Ad c1 en c2. Er mag geen rente over het eigen vermogen en voorzieningen worden toegerekend aan grondexploitaties en investeringen, waarbij sprake is van projectfinanciering.  Er is sprake van projectfinanciering voor de bouw van het sportcentrum in Zierikzee en de Pontes.

Ad d1. Het rentepercentage over het eigen vermogen en de voorzieningen mag maximaal het rentepercentage zijn dat door ons aan rentelasten over de extern aangetrokken korte en lange financiering wordt betaald (is 1,78 % in 2022, zie onderdeel 4.4). In 2022 rekenden we met 1,2%, zoals vastgesteld bij de Kadernota 2022.

Ad e. De resterende rente wordt via het rente-omslagpercentage toegerekend aan de taakvelden. De notitie rente van het BBV stelt dat het niet is toegestaan om op taakvelden te differentiëren in het toe te rekenen rentepercentage (behalve aan bouwgronden en investeringen die met projectfinanciering zijn gefinancierd).

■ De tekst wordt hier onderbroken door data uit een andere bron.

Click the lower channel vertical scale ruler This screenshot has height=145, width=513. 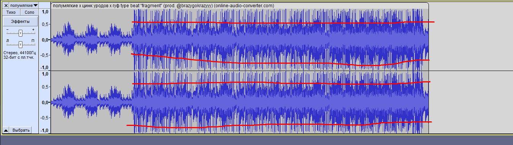(x=45, y=102)
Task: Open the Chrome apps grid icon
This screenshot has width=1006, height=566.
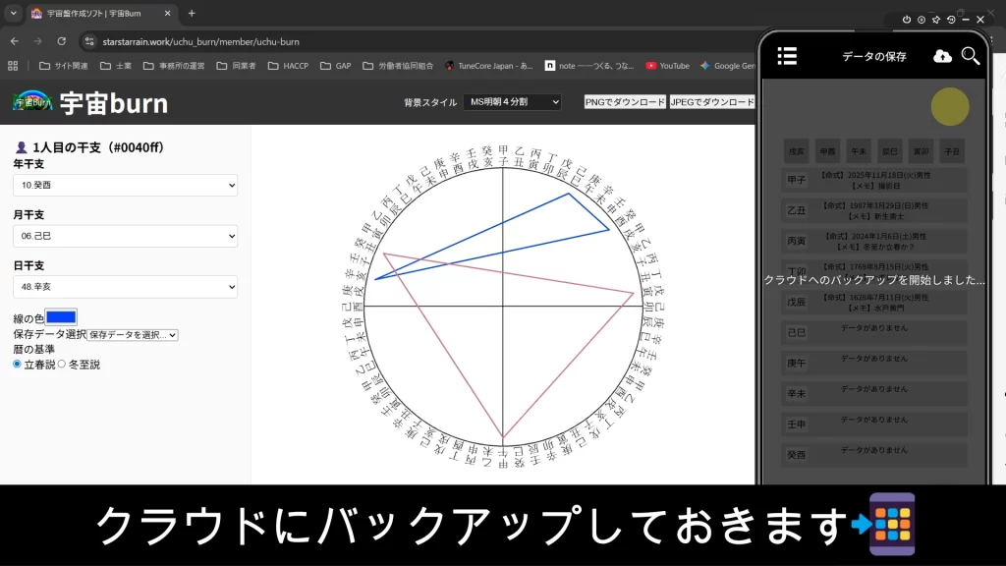Action: click(13, 66)
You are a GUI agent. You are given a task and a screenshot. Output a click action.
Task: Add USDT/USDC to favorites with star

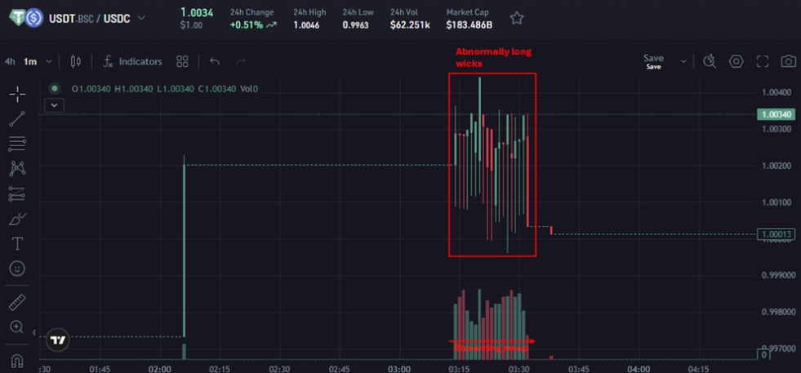click(517, 18)
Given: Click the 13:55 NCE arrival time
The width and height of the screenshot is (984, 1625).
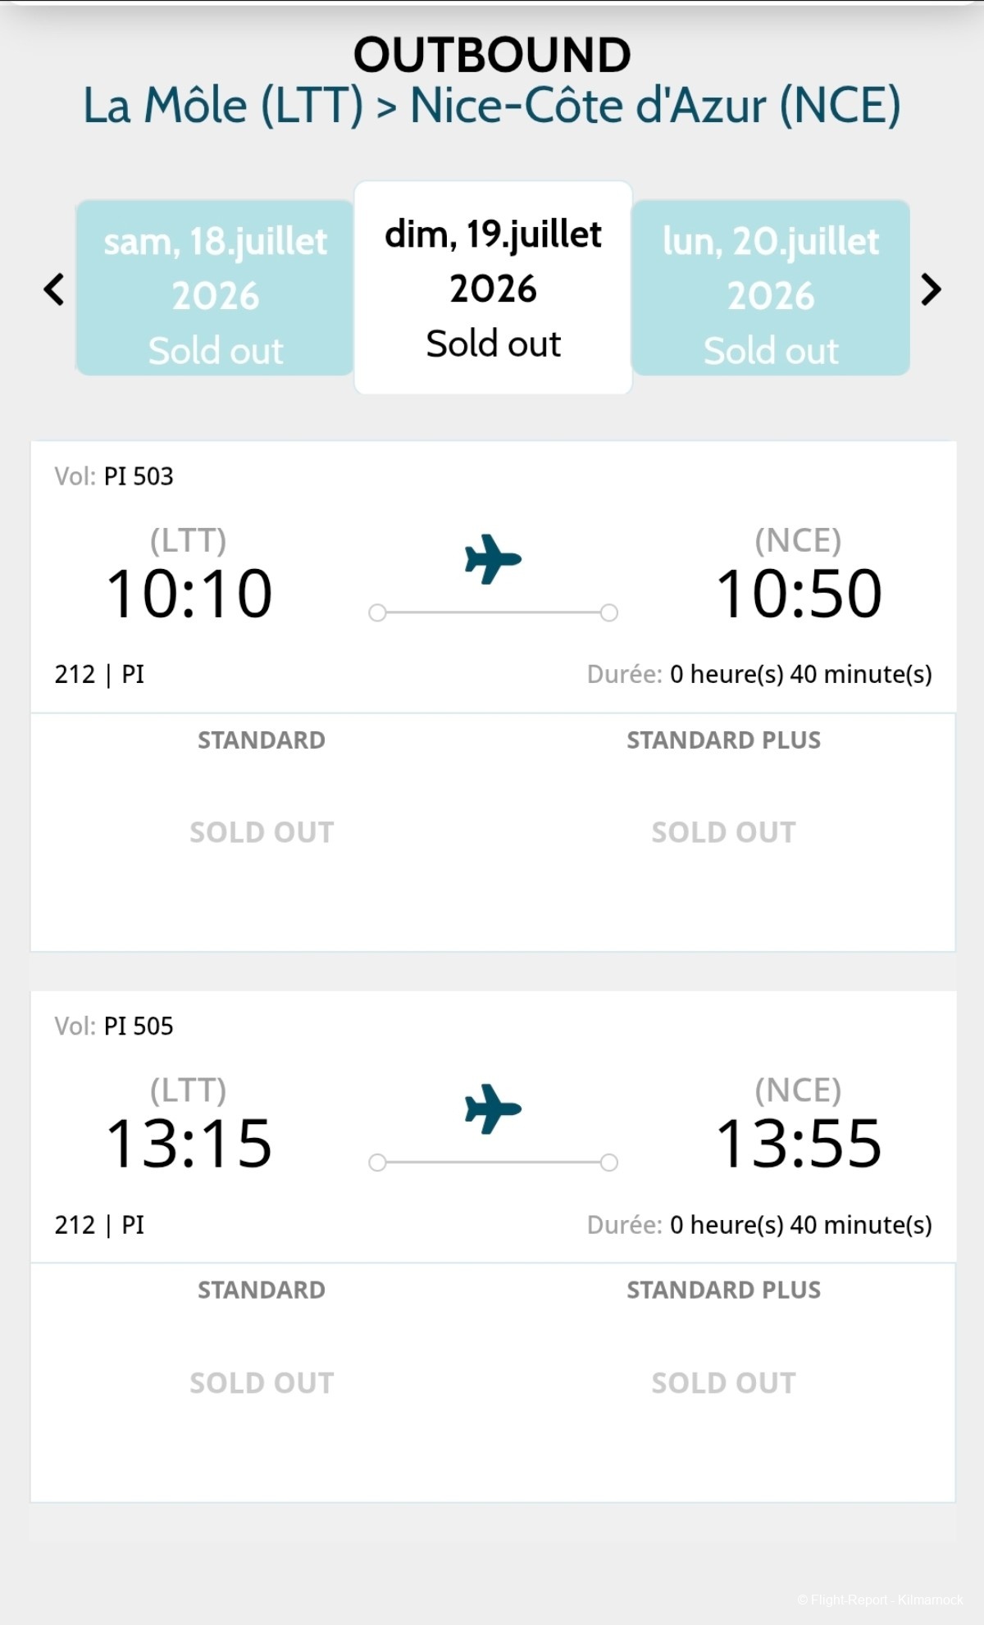Looking at the screenshot, I should click(799, 1144).
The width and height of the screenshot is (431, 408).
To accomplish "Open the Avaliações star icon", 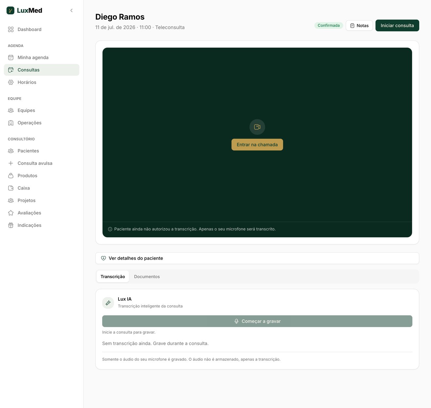I will (11, 213).
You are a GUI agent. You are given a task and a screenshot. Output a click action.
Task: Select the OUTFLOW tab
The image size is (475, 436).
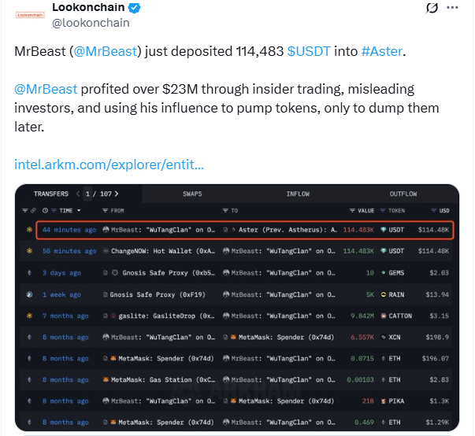tap(403, 194)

Aan deze uitspraak voldoen wij. 

Renteresultaat
De afwijking tussen de werkelijke rentelasten en de toegerekende rentelasten bedraagt 19,8%. Het verschil wordt veroorzaakt door de werkelijk lagere boekwaarde van de activa per 1 januari 2022 (circa € 100.000), de werkelijk hogere omvang van de reserves en voorzieningen per 1 januari 2022 (circa € 150.000) en de niet begrote rentebaten van het Stimuleringsfonds Volkshuisvesting (€ 45.000).

Op grond van de notitie rente van het BBV is een correctie verplicht als de afwijking groter is dan 25%. Omdat de afwijking beneden deze norm ligt, hebben wij vanuit efficiency geen correctie toegepast. 

4.7 INFORMATIEVOORZIENING

Terug naar navigatie - 4.7 INFORMATIEVOORZIENING

Aan de toezichthouder (provincie Zeeland) verstrekken wij verantwoordingsinformatie over de treasury-activiteiten:


1.    bij overschrijding van de kasgeldlimiet in drie achtereenvolgende kwartaalrapportages (Staat A).
2.    jaarlijks bij de begroting en de jaarstukken via de paragraaf financiering.
3.    de leningsbesluiten bij het aantrekken van leningen.